A New Reference Genome Shows the One-Speed Genome Structure of the Barley Pathogen Ramularia collo-cygni

Remco Stam 1,✉,#, Martin Münsterkötter 2,3,#, Saurabh Dilip Pophaly 4,7, Like Fokkens 5, Hind Sghyer 1, Ulrich Güldener 6, Ralph Hückelhoven 1, Michael Hess 1
Editor: Bill Martin
PMCID: PMC6301796  PMID: 30371775

Abstract

Ramularia leaf spot has recently emerged as a major threat to barley production world-wide, causing 25% yield loss in many barley growing regions. Here, we provide a new reference genome of the causal agent, the Dothideomycete Ramularia collo-cygni. The assembly of 32 Mb consists of 78 scaffolds. We used RNA-seq to identify 11,622 genes of which 1,303 and 282 are coding for predicted secreted proteins and putative effectors respectively.

The pathogen separated from its nearest sequenced relative, Zymoseptoria tritici ∼27 Ma. We calculated the divergence of the two species on protein level and see remarkably high synonymous and nonsynonymous divergence. Unlike in many other plant pathogens, the comparisons of transposable elements and gene distributions, show a very homogeneous genome for R. collo-cygni. We see no evidence for higher selective pressure on putative effectors or other secreted proteins and repetitive sequences are spread evenly across the scaffolds. These findings could be associated to the predominantly endophytic life-style of the pathogen. We hypothesize that R. collo-cygni only recently became pathogenic and that therefore its genome does not yet show the typical pathogen characteristics. Because of its high scaffold length and improved CDS annotations, our new reference sequence provides a valuable resource for the community for future comparative genomics and population genetics studies.

Keywords: fungi, phytopathology, genome, dothideomycetes, barley pathogen

Introduction

The filamentous ascomycete fungus Ramularia collo-cygni was first described in 1893 as Ophiocladium hordei (Cavara 1893). It is the biotic agent of ramularia leaf spot (RLS) (Oxley and Havis 2004), a disease typically occurring late in the growing season on the upper canopy (Salamati and Reitan 2006). Since the mid-1980s it has become the major pathogen in many barley growing regions worldwide and quickly developed resistance to major fungicides (Matusinsky et al. 2011; Havis et al. 2015; Piotrowska et al. 2017). It can now be detected in barley samples worldwide (Havis et al. 2015) and in infected fields it is estimated to cause losses around 25% of the yield potential through a significant decrease of kernel size and quality (Harvey 2002).

A draft genome assembly of R. collo-cygni strain DK05, isolated in Denmark, had been published previously (McGrann et al. 2016). Like its closest sequenced relative Zymoseptoria tritici, R. collo-cygni has few plant cell wall degrading enzyme genes and a large number of gene clusters associated with secondary metabolite production. These findings are thought to be linked to the relatively long period of asymptomatic growth of both pathogens inside the host.

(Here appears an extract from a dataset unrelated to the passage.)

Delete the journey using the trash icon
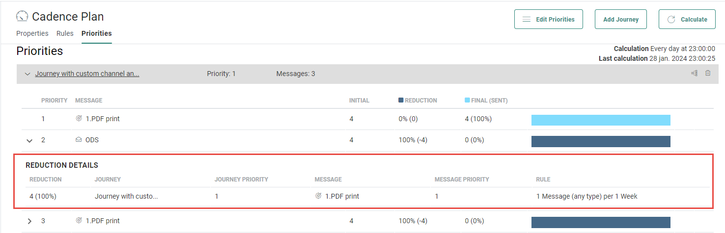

We present an independent draft genome of a strain isolated in southern Uruguay. The significantly increased scaffold size enabled several analyses related to genome architecture. Moreover, our improved annotation allows for more reliable identification of genes that are under positive selection and may be involved in pathogenicity.

Materials and Methods

Genome Assembly and Annotation

A detailed description of the genome sequencing strategy, assembly and annotation can be found in the supplementary files. In short: sequencing was done by Eurofins Genomics GmbH, Germany, using a short distance library (SD) (insert size, 500 bp, paired-end sequencing 2 × 150 bp) and a LJD (jumping distance 8-kb, paired-end sequencing 2 × 300 bp). RNA-seq was performed using TruSeq Rapid PE Cluster (PE-402-4001) and the TruSeq Rapid SBS (FC-402-4001) Kits.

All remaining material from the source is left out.